Text excerpt -
++++++
In the subsequent process, determination is made as to whether or not the processing characteristics acquired in process S30 match the reference processing characteristics (process S32). Here, as an example, the determination can be automatically performed by the controller 5. In this case, first, the controller 5 performs image recognition of a reference image as the reference processing characteristics included in the reference data to determine that each of a plurality of the reference images obtained with different pulse energy pertains to which processing result among “A”, “B”, and “C”. Then, the controller 5 recognizes the lowest pulse energy capable of obtaining a reference image determined as “A” as processing threshold value (reference processing threshold value) of the reference processing apparatus.

On the other hand, the controller 5 performs image recognition of an image as the processing characteristics acquired in process S30 to determine that each of a plurality of processing images obtained with different pulse energy pertains to which processing result among “A”, “B”, and “C”. Then, the controller 5 recognizes the lowest pulse energy capable of obtaining an image determined as “A” as a processing threshold value of the adjustment processing apparatus. Then, the controller 5 performs determination as to whether or not the reference processing threshold value that is the processing threshold value of the reference processing apparatus and the processing threshold value of the adjustment processing apparatus match each other. In this manner, the controller 5 compares the reference image (reference processing threshold value) and the processing image (processing threshold value) by the adjustment target processing apparatus through the image processing to determine whether or not the reference image and the processing image match each other.

From the determination result, in a case where the processing threshold value of the adjustment processing apparatus is included in a predetermined range (for example, reference processing threshold value ±5 μJ) including the reference processing threshold value, the controller 5 can determine that the reference processing threshold value and the processing threshold value of the adjustment processing apparatus match each other, that is, the reference processing characteristics and the processing characteristics of the adjustment processing apparatus match each other (process S32: YES). On the other hand, in a case where the processing threshold value of the adjustment processing apparatus is not included in the predetermined range (for example, reference processing threshold value ±5 μJ) including the reference processing threshold value, the controller 5 can determine that the reference processing threshold value and the processing threshold value of the adjustment processing apparatus do not match each other, that is, the reference processing characteristics and the processing characteristics of the adjustment processing apparatus do not match each other (process S32: NO).

From the result of the determination in process S32, in a case where the processing characteristics acquired in process S30 match the reference processing characteristics (process S32: YES), the controller 5 determines the setting value (the setting value that is temporarily determined in process S28) of the pulse width of the laser light L emitted to the functional element layer 12 in process S29 as a final setting value (process S33), and terminates the process.
++++++
Data lines -

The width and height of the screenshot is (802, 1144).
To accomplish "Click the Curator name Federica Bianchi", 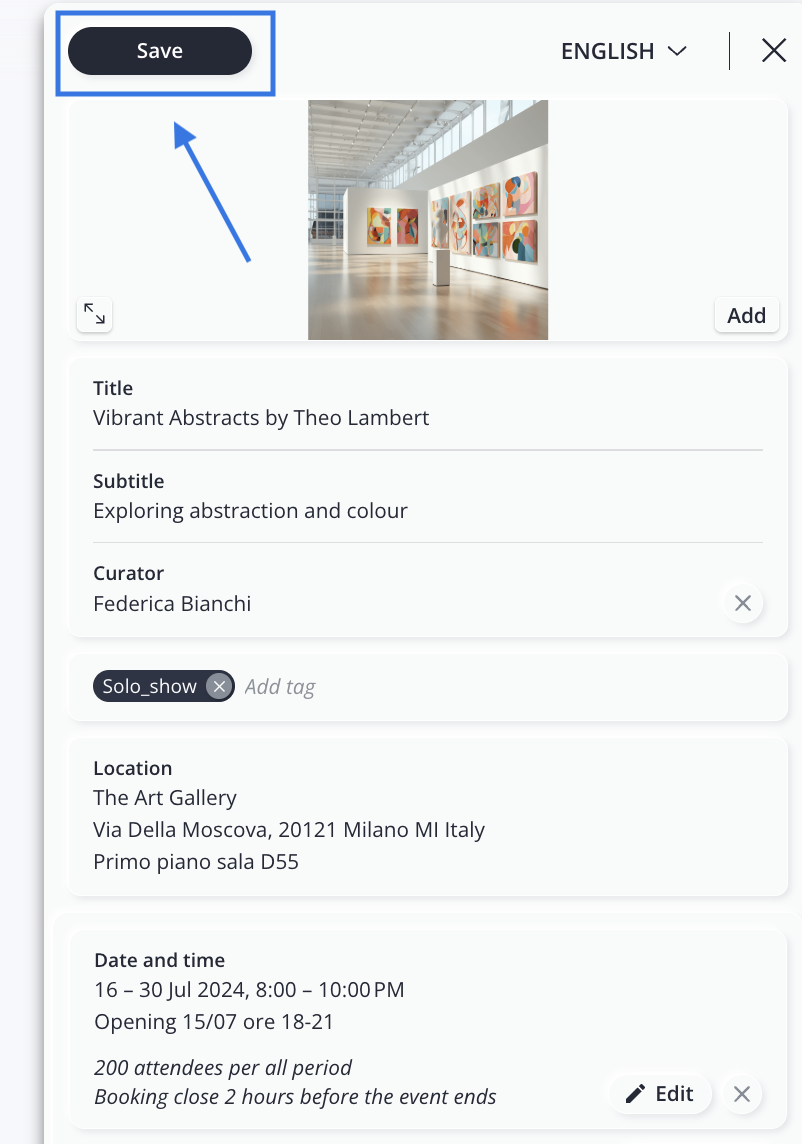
++++++
Short problem 1 -
In the laser processing excerpt, reproduce the passage from "In the subsequent" up to and including "reference processing apparatus.", substituting "control unit 5" for "controller 5".
Short problem 2 -
According to the laser processing excerpt, what example is given of the predetermined range used to judge whether the two processing threshold values match?
Short problem 3 -
Write the next portion of the laser processing excerpt, continuing after its final sentence.

Final result 1 -
In the subsequent process, determination is made as to whether or not the processing characteristics acquired in process S30 match the reference processing characteristics (process S32). Here, as an example, the determination can be automatically performed by the control unit 5. In this case, first, the control unit 5 performs image recognition of a reference image as the reference processing characteristics included in the reference data to determine that each of a plurality of the reference images obtained with different pulse energy pertains to which processing result among “A”, “B”, and “C”. Then, the control unit 5 recognizes the lowest pulse energy capable of obtaining a reference image determined as “A” as processing threshold value (reference processing threshold value) of the reference processing apparatus.

Final result 2 -
The reference processing threshold value ±5 μJ.

Final result 3 -
On the other hand, from the result of the determination in process S32, in a case where the processing characteristics acquired in process S30 do not match the reference processing characteristics (process S32: NO), the controller 5 adjusts the setting value of the pulse width of the laser light L (process S34, adjustment process). Here, fine adjustment with a finer adjustment range is performed in comparison to the case of performing irradiation with the laser light L and imaging while changing the pulse width in process S26 to determine the temporal setting value of the pulse width. In process S26, an example of changing the pulse width with a pitch width of 10% is exemplified. Therefore, it is estimated that a value of a true pulse width capable of obtaining processing characteristics matching the reference processing characteristics exists in a range of ±10% from the temporal setting value. Accordingly, the adjustment range in process S34 can be set to 5% as an example.

Next, the controller 5 repeats process S29 to process S31 with the pulse width after fine adjustment. Then, the controller 5 performs determination in process S32 again. That is, the controller 5 repeats process S29 to process S32 until a pulse width leading to processing characteristics matching the reference processing characteristics can be obtained. As a result, the controller 5 executes an adjustment process of performing adjustment of the pulse width of the processing laser light L in correspondence with the processing characteristics, and particularly, in the adjustment process, on the basis of the reference data including the reference pulse width and the reference processing characteristics associated with the reference pulse width, in a case where the processing characteristics acquired in the characteristic acquisition process do not match the reference processing characteristics, the controller 5 adjusts the pulse width of the laser light L so that the processing characteristics match the reference processing characteristics.

As illustrated in FIG. 10, even in a case where an initial temporal setting value of the pulse width is 40%, and there is a difference between the processing characteristics (processing threshold value) of the adjustment target processing apparatus (apparatus of No. 2) and the reference processing characteristics (reference processing threshold value) which are processing characteristics of the reference data, the processing characteristics (processing threshold value) of the adjustment target processing apparatus can be made to match the reference processing characteristics (reference processing threshold value) by adjusting the pulse width by 5% to set the pulse width to 45%.

As described above, in the laser processing apparatus 1 and the laser processing method according to this embodiment, laser processing of irradiating the substrate 10 with the laser light L and characteristic acquisition of acquiring processing characteristics of the substrate 10 by imaging the substrate 10 by using the observation transmission light L0 are performed. In addition, in a case where the acquired processing characteristics do not match the reference processing characteristics included in predetermined reference data, the pulse width of the laser light L is adjusted so that the processing characteristics match the reference processing characteristics. As a result, the pulse width of the laser light L is adjusted so that the processing characteristics match a predetermined reference. Accordingly, when the reference data is set to be common to a plurality of the laser processing apparatuses 1, a machine difference of the processing characteristics can be suppressed. Note that, examples of the processing characteristics include a formation state of the modified region 15A in the substrate 10, a formation state of the peeling portion 15B at the periphery of the modified region 15A, presence or absence of the damage 15C, and the like.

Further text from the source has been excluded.